Tech Availability: Flash Back to a Better Time
It’s New Year’s Eve. John, the DBA at Acme Bank, is reveling with his friends, counting down the arrival of the new year. Just when the clock strikes midnight and the crowd roars, his pager goes off. At the bank’s data center, during the end-of-the-year bookkeeping process in the interest accumulation batch run, something has gone wrong and all the interest calculations are incorrect. The good news is that the development team has identified the bug and developed an emergency fix, but the fix can’t undo the damage already done. The operations manager asks John if he can somehow turn back the hands of time and place the database back to its state before the batch process started, which was around 11:00 p.m.
Does that sound familiar to you DBAs? What are John’s options?
Prior to Oracle Database 10g, John could have done a point-in-time recovery to reinstate the database to the desired point. Unfortunately, the bank’s regular daily backup starts around that time, meaning he would have to apply almost 24 hours’ worth of archived logs to the restored database.
Another option available in Oracle9i Database is to use the flashback query feature to reconstruct the table rows as of 11:00 p.m. and create a different set of tables manually.
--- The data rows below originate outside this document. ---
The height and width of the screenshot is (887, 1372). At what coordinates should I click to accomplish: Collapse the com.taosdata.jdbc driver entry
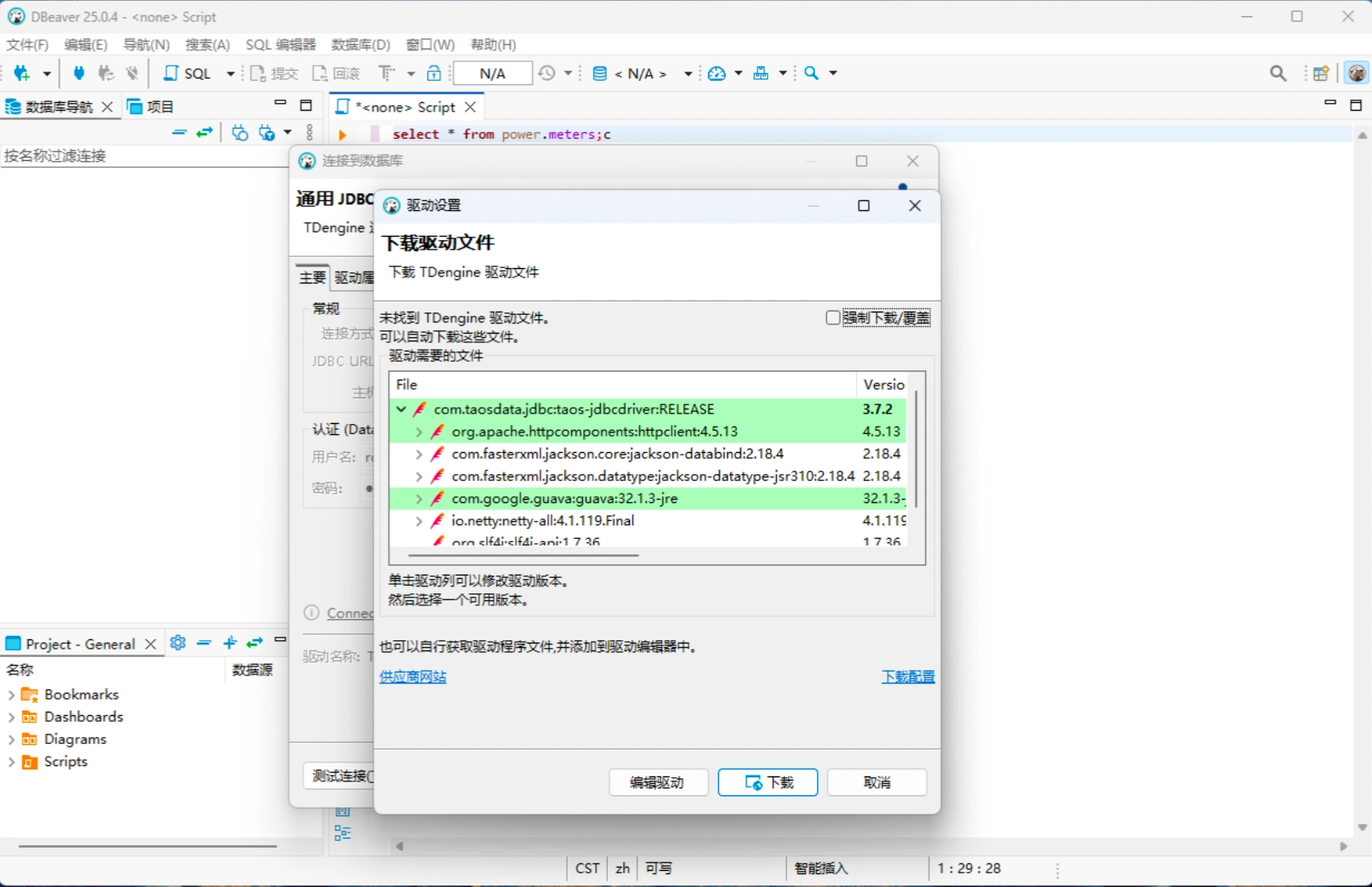tap(401, 409)
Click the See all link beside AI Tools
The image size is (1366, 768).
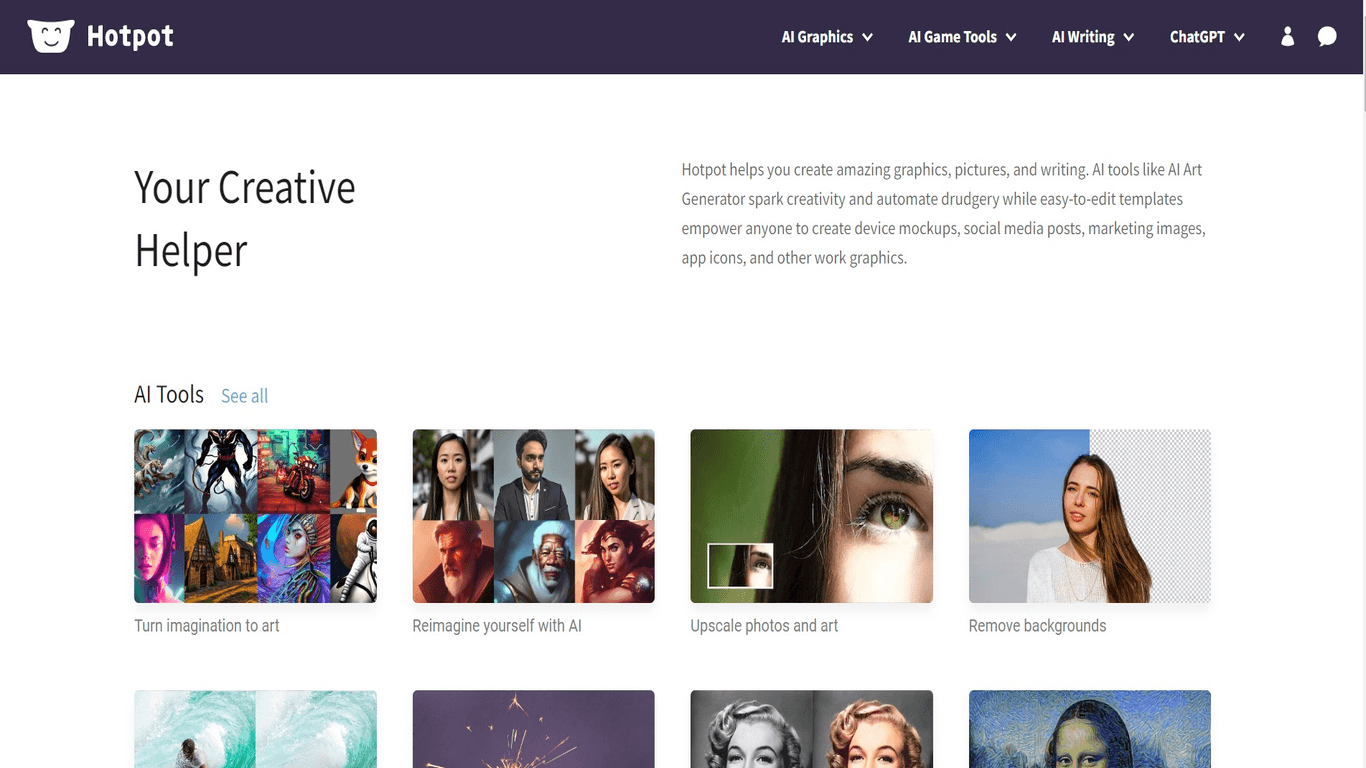[244, 396]
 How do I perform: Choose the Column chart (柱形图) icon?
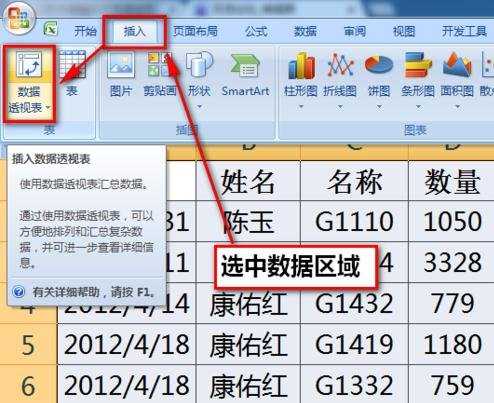point(301,65)
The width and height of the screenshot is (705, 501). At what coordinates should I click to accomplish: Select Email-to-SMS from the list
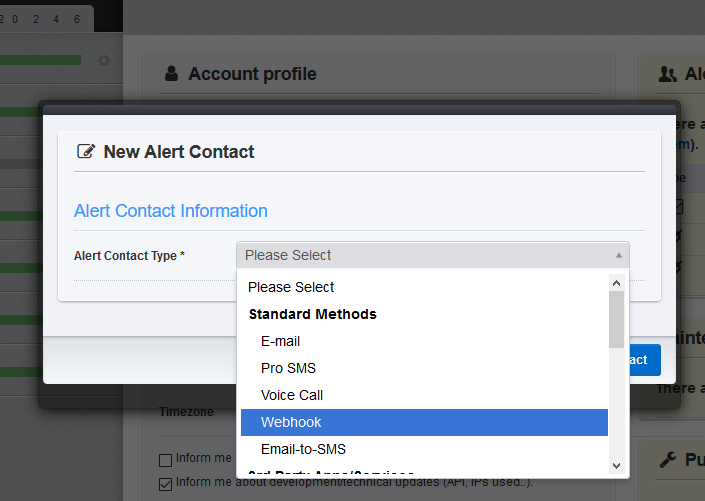[x=303, y=449]
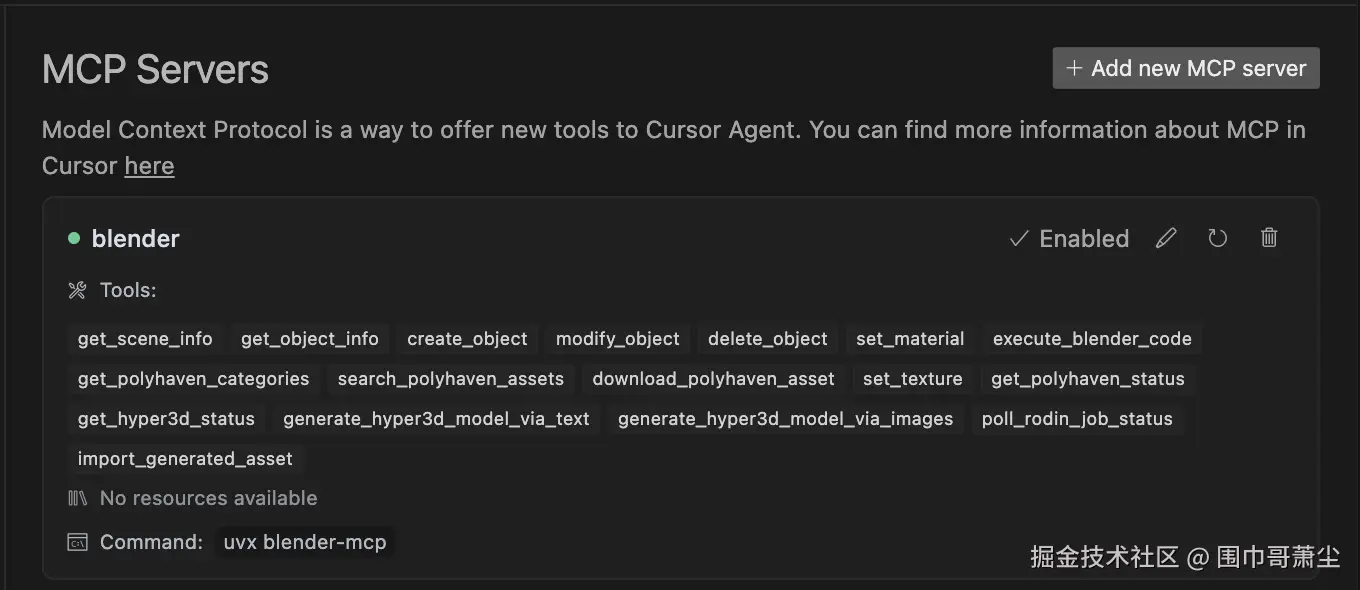Click the Tools wrench icon

[77, 291]
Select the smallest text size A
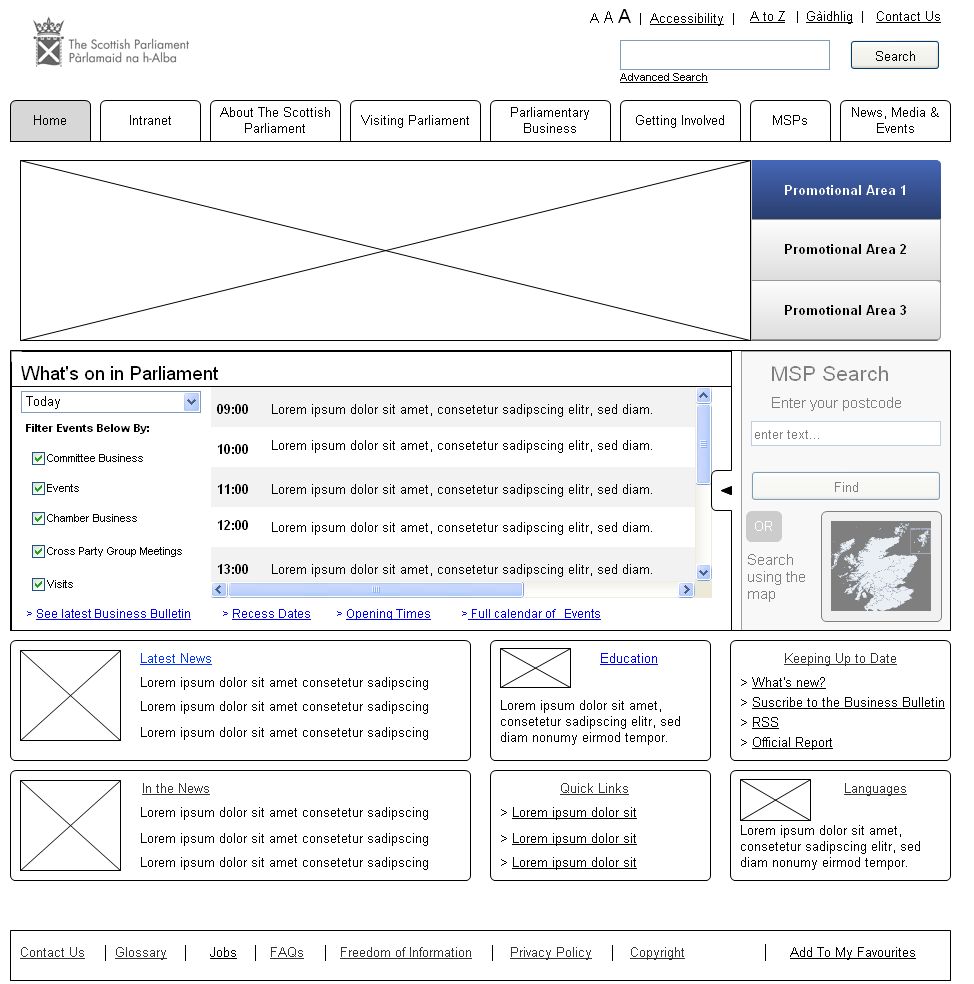The height and width of the screenshot is (984, 974). (594, 18)
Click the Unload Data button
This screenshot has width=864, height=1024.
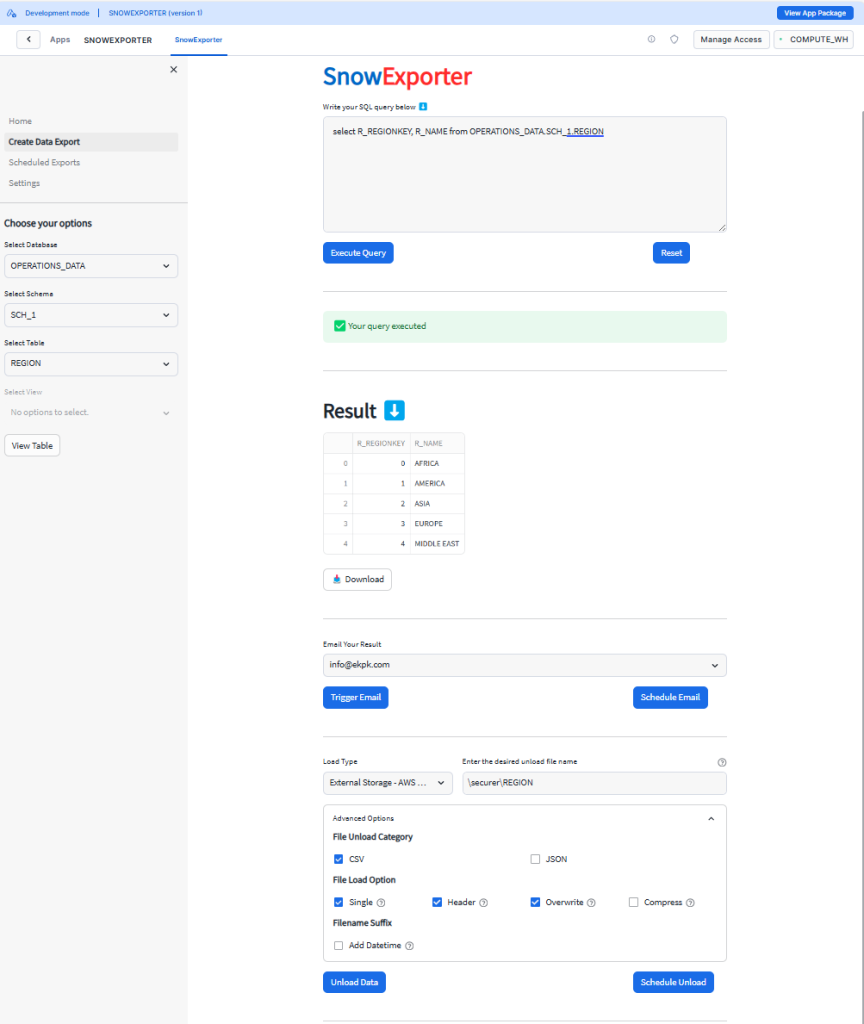pos(354,982)
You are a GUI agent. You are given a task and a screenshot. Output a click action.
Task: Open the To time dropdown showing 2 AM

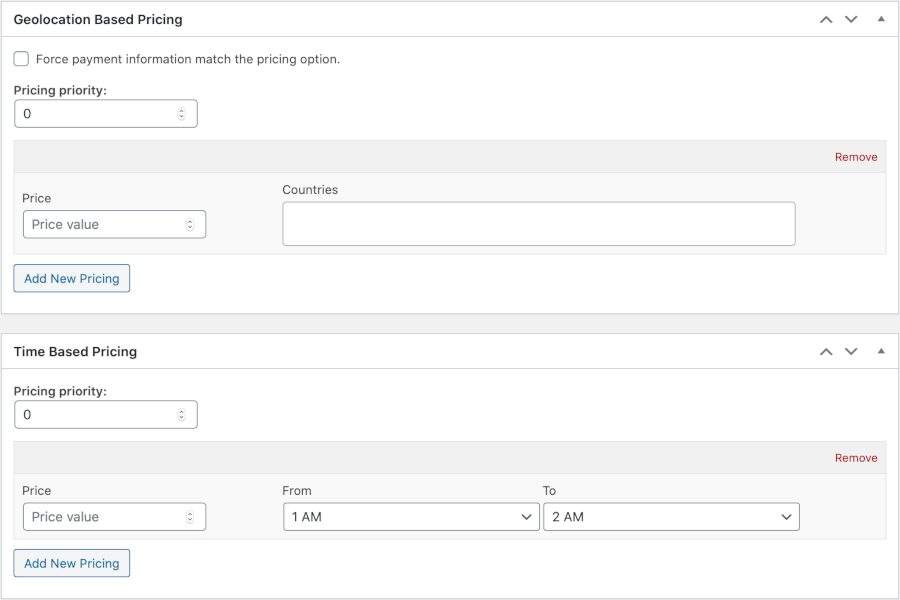coord(671,517)
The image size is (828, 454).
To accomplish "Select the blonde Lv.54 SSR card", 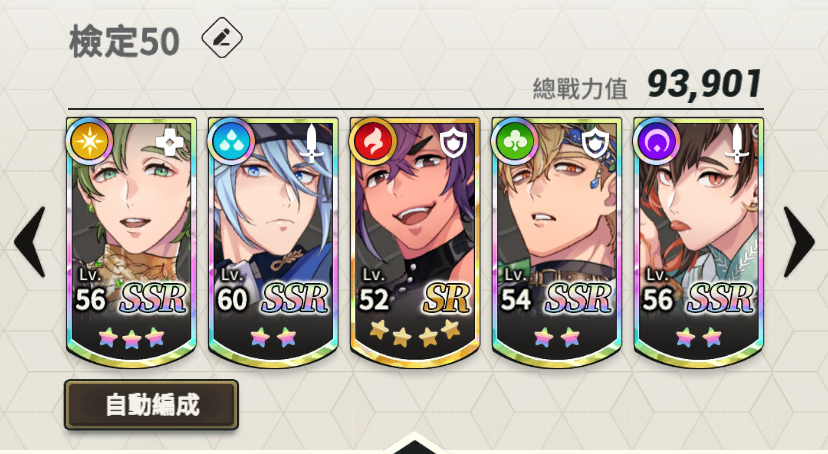I will [x=557, y=242].
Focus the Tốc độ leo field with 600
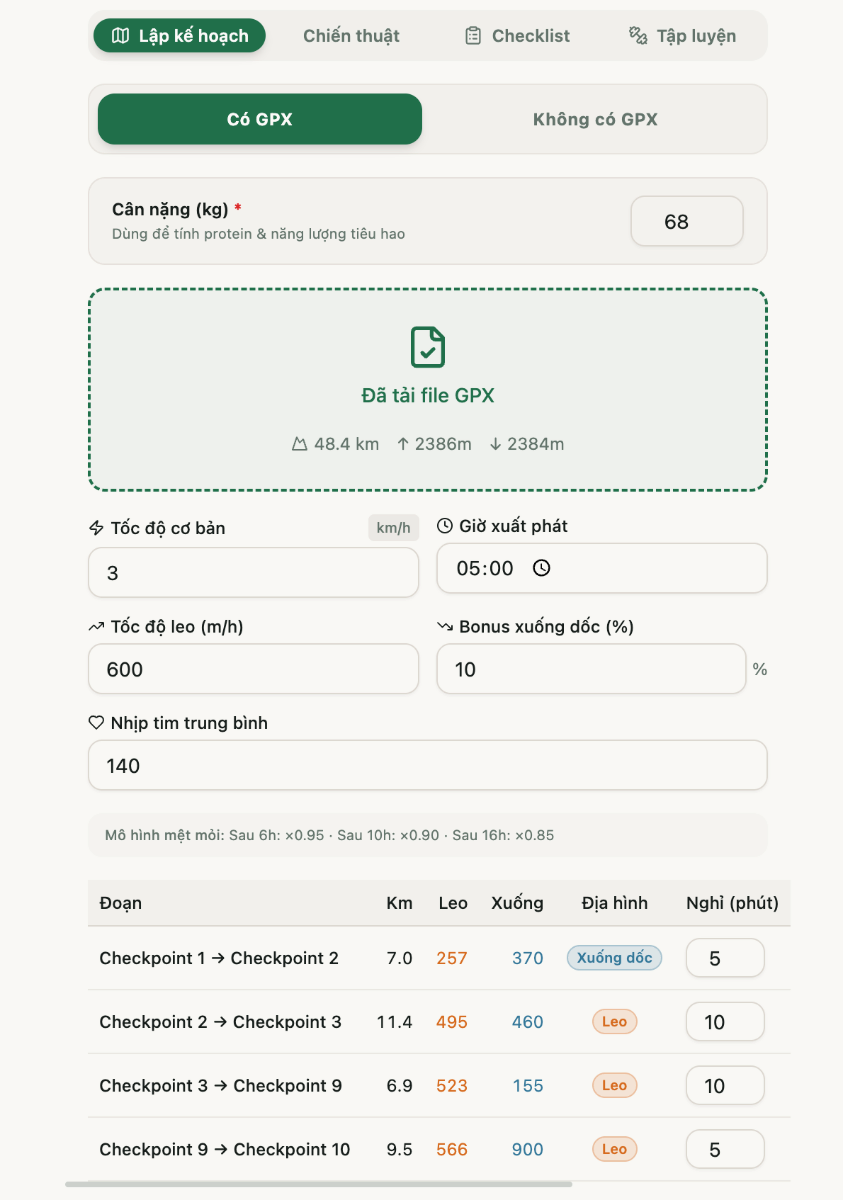Image resolution: width=843 pixels, height=1200 pixels. click(x=254, y=669)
This approach, although possible, becomes impractical if the number of tables is high.
Fortunately, John’s current database is Oracle Database 10g, so he has more options.
If you have worked with databases long enough chances are you have screwed up a massive amount of data by accident. I myself have done it on two seperate occasions.
I once updated every address in Japan to ‘Good,’ no matter if they are valid or not. Unfortunately this was at a time when I was using SQL Server, and I didn’t know all that much about SQL, just enough to get in trouble. Luckily, I had exported a file of all Japanese addresses before I updated them, so it wasn’t that big a deal.
The second time I messed up was when tasked with updating all accounts with null passwords to a random password. I created a Cursor that did all the work for me, but I neglected to do two things correctly: Firstly I didn’t make my variable in the cursor large enough to hold the entire generated password, actually I made it just one character for some reason. Secondly I forgot to include a WHERE clause, so my flawed cursor updated every record to have a password of ‘A.’
Not good. I have since learned to use the TRANSACTION statement so that I can rollback my changes (SQL Server ships with AUTO-COMMIT set on as the default, something which Oracle does not).
Anyway, I am excited about this Flashback query feature, and I think it is very cool. At the moment we are stuck using Oracle 8i, but one of my goals of this year at work is to update our database to 9i and use all of these whiz bang new features.